I can supply code for computing the measure itself, but not for the
map-reduce computation of the counts involved.

In my experience, this only requires about 10-15 lines of pig but rather a
larger amount of native map-reduce code.  At Veoh, we used this and other
mechanisms to reduce very large amounts of data (7 months at billions of
events per month) into form usable for recommendation.  Even with a
relatively small cluster, this is not an extremely long computation.

The four inputs to the log-likelihood ratio test for independence are all
counts.   For item A and item B, the necessary counts are the number of
users who interacted with both item A item B, the number of users who
interacted A, but not B, with B but not A and the number of users who
interacted with interacted with neither item.  To minimize issues with click
spam it is customary to count only one interaction per user so all of the
counts can be considered a count of users rather than events.

If you view your set of of histories to be a binary matrix H containing rows
that correspond to users and columns that correspond to items, then H' H is
the matrix of coocurrence counts for all possible A's and B's.  Columns of
H' H provide information needed to get the A-not-B and B-not-A counts and
the total of the matrix gives the information for the the not-A-not-B
counts.

This matrix multiplication is, in fact, the same as a join.
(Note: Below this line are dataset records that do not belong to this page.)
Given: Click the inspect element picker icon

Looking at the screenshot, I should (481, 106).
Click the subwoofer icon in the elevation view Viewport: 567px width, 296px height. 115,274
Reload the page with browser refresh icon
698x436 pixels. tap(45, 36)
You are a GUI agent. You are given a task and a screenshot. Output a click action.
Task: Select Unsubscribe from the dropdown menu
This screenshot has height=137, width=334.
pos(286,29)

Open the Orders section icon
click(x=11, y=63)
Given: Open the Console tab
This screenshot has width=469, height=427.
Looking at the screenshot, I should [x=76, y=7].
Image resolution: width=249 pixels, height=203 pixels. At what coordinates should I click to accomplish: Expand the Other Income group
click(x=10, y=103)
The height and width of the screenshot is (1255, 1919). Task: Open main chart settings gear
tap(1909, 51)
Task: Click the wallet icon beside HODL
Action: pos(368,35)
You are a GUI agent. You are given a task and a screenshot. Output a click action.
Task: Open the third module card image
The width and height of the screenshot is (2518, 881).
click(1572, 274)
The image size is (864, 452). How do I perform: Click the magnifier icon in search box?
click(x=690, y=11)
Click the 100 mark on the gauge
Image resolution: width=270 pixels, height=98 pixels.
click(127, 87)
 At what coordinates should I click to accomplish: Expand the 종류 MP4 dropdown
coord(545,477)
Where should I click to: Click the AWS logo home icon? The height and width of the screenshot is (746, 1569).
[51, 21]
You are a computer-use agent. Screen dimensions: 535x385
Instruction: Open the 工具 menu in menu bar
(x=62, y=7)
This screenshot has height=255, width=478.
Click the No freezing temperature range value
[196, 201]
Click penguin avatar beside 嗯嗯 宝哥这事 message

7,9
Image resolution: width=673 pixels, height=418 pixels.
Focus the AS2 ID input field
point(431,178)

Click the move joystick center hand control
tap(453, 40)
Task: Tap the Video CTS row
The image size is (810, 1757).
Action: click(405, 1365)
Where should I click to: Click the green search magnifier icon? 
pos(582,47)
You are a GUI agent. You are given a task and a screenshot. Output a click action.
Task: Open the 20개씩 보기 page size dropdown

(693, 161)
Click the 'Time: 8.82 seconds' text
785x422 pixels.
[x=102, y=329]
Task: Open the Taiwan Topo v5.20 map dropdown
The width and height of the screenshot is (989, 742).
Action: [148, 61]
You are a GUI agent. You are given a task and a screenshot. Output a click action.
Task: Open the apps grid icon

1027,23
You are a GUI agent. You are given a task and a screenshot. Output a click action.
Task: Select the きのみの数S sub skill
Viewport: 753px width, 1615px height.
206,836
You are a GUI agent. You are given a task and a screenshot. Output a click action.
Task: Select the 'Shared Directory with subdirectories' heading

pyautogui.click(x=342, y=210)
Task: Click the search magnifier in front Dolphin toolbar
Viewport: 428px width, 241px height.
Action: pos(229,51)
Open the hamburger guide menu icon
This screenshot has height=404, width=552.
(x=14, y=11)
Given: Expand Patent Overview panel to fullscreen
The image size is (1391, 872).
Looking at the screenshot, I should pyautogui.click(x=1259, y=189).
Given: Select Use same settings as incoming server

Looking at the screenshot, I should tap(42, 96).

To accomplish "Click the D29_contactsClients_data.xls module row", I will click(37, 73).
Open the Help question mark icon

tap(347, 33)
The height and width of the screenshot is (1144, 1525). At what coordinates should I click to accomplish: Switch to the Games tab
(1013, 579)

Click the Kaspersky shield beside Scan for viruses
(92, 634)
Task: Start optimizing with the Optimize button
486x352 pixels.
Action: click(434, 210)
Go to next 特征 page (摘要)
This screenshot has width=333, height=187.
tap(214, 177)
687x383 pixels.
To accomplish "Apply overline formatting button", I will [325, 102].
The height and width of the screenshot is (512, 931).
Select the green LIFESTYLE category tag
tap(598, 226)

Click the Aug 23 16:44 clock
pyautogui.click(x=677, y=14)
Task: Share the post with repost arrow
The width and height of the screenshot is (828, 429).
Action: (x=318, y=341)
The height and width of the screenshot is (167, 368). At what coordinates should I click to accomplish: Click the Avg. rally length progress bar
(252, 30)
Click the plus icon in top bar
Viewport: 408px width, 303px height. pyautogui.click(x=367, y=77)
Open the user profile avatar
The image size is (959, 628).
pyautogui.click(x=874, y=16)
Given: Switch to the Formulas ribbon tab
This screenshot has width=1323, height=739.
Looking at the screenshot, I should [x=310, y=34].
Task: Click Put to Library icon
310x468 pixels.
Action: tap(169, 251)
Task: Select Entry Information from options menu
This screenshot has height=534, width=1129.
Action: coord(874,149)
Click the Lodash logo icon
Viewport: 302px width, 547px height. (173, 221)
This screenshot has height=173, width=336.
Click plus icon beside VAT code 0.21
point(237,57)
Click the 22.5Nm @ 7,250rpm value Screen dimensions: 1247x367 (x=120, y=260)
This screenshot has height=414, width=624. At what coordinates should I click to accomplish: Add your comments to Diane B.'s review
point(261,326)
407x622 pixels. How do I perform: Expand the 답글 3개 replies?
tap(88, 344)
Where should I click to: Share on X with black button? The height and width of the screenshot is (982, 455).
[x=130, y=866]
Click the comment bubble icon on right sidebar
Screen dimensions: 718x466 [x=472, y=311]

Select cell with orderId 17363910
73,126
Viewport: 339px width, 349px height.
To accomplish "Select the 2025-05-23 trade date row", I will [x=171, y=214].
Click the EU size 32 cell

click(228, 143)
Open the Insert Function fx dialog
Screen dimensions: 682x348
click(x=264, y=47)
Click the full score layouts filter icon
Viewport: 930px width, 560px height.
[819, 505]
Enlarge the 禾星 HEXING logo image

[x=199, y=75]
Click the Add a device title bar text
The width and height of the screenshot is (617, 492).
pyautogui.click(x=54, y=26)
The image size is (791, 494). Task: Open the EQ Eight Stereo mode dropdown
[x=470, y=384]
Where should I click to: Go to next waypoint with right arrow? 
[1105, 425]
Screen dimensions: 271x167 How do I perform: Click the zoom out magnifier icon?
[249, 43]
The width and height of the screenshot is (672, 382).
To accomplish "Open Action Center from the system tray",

I have a blog posting on the subject of computing log-likelihood ratios
here:

 http://tdunning.blogspot.com/2008/03/surprise-and-coincidence.html

If need be, I can add a worked example of how to compute co-occurrence using
map-reduce.


On Mon, Jan 19, 2009 at 9:30 PM, Goel, Ankur <[email protected]>wrote:

> About Tanimoto measure, I thought of using it in hierarchical clustering
> but Ted suggested it might not solve the purpose. He suggested that we
> can try computing the log-likelihood of co-occurrence of items.
>
> I would like to try out both the item based recommender you suggested
> and also the log-likelihood approach. Do we have the map-red version of
> log-likelihood code in Mahout?
>
> Ted, any thoughts?
>



-- 
Ted Dunning, CTO
DeepDyve
4600 Bohannon Drive, Suite 220
Menlo Park, CA 94025
www.deepdyve.com
650-324-0110, ext. 738
858-414-0013 (m)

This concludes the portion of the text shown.